### Given records
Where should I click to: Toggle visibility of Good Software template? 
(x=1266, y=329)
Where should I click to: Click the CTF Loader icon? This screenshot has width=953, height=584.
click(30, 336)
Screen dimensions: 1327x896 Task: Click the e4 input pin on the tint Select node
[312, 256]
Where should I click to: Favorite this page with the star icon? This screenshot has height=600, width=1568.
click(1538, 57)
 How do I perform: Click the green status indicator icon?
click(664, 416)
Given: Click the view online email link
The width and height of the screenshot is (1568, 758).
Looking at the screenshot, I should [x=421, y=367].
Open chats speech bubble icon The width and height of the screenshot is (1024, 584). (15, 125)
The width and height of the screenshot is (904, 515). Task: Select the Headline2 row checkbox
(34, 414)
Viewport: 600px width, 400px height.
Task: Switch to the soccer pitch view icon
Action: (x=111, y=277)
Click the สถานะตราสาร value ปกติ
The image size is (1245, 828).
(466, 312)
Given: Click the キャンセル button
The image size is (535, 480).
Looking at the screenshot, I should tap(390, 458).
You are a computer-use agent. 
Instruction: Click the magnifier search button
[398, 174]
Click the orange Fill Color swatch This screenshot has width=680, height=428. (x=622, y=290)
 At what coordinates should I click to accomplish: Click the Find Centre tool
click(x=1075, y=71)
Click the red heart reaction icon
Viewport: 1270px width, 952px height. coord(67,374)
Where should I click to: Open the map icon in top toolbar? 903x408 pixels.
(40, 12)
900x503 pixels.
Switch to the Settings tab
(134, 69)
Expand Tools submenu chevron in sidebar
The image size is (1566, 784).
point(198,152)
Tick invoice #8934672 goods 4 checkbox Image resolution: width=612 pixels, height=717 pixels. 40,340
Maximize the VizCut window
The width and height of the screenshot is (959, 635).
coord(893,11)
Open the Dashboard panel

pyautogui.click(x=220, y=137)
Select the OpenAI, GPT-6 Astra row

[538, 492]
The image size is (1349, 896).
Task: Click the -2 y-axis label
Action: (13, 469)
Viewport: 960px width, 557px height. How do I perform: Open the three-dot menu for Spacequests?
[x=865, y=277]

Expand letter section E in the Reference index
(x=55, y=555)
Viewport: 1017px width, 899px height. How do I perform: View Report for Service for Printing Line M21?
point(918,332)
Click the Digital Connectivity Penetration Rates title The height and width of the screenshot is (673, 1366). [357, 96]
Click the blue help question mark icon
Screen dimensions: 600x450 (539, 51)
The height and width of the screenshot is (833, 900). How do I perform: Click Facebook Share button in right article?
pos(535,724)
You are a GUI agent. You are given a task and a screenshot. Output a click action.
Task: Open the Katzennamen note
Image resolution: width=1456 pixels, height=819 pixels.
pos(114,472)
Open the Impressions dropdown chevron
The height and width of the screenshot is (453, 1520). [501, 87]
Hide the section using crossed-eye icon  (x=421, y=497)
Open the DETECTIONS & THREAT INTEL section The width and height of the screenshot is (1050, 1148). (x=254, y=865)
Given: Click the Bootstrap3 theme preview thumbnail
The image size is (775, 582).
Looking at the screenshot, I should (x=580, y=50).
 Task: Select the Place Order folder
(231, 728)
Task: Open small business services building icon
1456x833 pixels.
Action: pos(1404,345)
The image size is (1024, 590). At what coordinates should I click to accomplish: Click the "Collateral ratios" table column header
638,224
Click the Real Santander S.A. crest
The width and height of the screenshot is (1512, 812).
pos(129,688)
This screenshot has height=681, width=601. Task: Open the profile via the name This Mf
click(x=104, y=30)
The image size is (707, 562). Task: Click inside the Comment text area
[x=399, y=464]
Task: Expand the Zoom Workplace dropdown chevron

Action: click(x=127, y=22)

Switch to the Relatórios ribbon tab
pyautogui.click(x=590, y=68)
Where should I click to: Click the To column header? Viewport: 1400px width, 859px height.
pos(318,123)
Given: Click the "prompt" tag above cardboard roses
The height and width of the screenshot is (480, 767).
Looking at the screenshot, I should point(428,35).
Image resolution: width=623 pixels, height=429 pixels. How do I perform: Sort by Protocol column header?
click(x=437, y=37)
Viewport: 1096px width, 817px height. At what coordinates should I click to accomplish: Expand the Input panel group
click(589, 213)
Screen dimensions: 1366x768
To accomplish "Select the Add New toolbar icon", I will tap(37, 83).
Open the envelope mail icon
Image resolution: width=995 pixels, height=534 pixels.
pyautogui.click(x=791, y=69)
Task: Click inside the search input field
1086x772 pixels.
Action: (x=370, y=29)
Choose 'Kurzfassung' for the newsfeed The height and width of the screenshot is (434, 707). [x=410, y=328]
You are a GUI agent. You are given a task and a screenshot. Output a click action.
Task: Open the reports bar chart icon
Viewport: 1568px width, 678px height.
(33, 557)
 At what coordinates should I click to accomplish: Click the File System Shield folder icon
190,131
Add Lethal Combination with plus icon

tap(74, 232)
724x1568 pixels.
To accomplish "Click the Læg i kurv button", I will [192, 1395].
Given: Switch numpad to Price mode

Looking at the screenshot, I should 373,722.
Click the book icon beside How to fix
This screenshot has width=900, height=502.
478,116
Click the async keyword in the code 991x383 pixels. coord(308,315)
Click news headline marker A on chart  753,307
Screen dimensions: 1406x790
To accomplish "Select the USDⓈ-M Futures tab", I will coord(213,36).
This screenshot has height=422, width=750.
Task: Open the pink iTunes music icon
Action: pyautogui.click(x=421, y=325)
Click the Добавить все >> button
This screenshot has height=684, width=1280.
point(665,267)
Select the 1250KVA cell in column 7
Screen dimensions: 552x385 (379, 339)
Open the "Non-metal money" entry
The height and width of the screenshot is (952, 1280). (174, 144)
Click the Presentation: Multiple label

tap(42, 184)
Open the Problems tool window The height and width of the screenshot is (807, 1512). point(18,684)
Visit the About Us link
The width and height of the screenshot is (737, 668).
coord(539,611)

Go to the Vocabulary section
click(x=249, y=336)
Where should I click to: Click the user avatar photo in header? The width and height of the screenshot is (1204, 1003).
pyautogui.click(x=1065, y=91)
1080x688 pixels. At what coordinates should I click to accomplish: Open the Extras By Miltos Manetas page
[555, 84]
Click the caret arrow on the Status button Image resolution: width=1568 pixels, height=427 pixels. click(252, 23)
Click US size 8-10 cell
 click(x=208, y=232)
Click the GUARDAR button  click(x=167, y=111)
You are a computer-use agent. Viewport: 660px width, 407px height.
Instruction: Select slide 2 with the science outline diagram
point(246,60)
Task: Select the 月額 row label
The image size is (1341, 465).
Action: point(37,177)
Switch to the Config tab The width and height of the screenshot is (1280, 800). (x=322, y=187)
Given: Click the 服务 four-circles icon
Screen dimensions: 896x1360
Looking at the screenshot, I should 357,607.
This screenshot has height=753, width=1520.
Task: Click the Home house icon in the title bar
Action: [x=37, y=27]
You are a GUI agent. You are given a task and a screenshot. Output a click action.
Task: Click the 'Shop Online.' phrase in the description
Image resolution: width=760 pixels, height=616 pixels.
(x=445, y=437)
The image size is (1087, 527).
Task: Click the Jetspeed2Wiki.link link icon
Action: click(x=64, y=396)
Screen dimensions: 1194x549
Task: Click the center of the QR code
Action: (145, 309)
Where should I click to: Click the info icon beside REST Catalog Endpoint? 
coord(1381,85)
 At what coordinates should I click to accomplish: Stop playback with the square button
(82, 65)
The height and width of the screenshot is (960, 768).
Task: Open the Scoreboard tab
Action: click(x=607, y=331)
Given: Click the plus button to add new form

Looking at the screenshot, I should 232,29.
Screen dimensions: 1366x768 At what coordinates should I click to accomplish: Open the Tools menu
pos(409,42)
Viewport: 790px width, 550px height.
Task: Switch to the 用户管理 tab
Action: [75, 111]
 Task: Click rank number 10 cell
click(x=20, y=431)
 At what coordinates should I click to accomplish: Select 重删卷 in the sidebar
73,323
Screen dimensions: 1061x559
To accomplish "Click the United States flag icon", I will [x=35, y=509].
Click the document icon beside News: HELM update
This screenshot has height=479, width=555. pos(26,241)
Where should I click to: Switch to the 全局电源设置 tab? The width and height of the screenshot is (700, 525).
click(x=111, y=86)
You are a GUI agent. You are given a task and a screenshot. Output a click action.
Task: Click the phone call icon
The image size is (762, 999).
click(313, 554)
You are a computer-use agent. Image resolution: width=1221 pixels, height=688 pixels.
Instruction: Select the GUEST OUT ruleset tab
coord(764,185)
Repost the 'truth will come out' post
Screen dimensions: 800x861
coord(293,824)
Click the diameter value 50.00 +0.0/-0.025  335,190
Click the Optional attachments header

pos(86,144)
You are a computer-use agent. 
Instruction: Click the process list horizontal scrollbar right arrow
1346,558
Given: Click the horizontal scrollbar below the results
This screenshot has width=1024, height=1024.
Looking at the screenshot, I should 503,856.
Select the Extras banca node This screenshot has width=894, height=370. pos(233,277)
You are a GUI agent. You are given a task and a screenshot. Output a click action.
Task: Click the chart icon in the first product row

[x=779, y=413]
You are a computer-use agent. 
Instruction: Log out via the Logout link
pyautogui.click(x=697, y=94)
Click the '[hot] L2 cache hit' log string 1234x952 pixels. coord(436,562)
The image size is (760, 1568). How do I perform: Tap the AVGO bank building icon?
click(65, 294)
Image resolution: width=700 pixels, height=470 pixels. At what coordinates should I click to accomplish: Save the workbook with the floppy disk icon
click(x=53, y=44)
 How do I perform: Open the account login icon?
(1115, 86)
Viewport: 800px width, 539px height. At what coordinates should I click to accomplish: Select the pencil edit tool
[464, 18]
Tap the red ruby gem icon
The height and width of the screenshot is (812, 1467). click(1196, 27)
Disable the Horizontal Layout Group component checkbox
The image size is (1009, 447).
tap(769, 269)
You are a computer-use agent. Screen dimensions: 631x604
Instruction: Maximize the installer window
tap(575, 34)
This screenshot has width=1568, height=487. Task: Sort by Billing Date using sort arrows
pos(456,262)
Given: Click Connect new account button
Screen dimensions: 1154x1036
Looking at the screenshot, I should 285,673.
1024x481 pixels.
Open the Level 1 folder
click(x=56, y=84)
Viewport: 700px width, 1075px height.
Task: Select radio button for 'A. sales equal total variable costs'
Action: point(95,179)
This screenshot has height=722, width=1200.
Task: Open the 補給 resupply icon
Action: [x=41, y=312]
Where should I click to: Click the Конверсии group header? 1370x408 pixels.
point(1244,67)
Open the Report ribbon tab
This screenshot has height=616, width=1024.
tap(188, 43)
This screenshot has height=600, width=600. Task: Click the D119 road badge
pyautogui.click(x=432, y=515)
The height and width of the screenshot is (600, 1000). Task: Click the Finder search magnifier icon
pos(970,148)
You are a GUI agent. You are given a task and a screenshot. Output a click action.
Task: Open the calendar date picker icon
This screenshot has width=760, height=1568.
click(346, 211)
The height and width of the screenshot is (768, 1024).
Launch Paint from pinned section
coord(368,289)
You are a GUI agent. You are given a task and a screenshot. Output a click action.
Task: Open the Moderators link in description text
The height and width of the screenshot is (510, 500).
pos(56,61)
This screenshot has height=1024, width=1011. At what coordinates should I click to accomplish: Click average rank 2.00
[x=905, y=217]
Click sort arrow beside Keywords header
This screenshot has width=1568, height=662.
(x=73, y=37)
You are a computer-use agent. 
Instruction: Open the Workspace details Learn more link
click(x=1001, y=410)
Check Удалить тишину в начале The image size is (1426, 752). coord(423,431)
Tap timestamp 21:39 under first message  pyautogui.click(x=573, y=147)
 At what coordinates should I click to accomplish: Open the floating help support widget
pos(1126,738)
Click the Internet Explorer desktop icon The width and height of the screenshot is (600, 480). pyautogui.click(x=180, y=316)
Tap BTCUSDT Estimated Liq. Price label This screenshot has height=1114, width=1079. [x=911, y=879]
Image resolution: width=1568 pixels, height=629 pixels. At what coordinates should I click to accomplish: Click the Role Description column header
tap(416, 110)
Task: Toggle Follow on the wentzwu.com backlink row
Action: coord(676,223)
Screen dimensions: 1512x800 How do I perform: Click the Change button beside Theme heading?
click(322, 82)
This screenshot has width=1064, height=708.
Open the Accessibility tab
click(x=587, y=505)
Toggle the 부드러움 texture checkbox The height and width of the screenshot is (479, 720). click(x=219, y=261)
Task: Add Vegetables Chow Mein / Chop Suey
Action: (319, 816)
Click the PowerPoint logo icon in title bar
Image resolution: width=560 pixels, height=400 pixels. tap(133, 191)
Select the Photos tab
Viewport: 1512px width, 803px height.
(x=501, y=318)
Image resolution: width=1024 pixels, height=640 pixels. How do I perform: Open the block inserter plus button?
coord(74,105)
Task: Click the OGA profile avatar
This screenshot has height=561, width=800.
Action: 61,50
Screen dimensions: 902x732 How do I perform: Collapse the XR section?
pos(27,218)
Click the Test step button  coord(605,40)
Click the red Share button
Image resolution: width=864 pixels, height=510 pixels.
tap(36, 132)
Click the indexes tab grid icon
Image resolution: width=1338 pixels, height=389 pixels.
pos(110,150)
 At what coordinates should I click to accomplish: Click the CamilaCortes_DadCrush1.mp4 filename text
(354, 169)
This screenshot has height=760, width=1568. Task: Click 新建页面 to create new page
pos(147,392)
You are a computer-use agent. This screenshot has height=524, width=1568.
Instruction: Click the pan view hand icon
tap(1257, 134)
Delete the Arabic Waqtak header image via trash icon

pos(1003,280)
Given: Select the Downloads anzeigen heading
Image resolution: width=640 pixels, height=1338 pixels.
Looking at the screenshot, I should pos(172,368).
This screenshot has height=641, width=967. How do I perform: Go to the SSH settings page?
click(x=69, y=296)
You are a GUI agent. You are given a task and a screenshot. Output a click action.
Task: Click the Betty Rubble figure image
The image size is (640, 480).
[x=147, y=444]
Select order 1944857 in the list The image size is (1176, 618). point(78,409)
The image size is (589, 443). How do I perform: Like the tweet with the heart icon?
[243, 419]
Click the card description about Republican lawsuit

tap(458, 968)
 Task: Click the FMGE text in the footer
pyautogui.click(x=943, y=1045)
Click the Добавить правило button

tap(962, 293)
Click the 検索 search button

### Problem statement
From the very first line of the records down to the line with "Open chats speech", please write out each line exactly, including both ends and no other lines.

### Final answer
Where should I click to: Toggle visibility of Good Software template? 
(x=1266, y=329)
Where should I click to: Click the CTF Loader icon? This screenshot has width=953, height=584.
click(30, 336)
Screen dimensions: 1327x896 Task: Click the e4 input pin on the tint Select node
[312, 256]
Where should I click to: Favorite this page with the star icon? This screenshot has height=600, width=1568.
click(1538, 57)
 How do I perform: Click the green status indicator icon?
click(664, 416)
Given: Click the view online email link
The width and height of the screenshot is (1568, 758).
Looking at the screenshot, I should [x=421, y=367].
Open chats speech bubble icon The width and height of the screenshot is (1024, 584). (15, 125)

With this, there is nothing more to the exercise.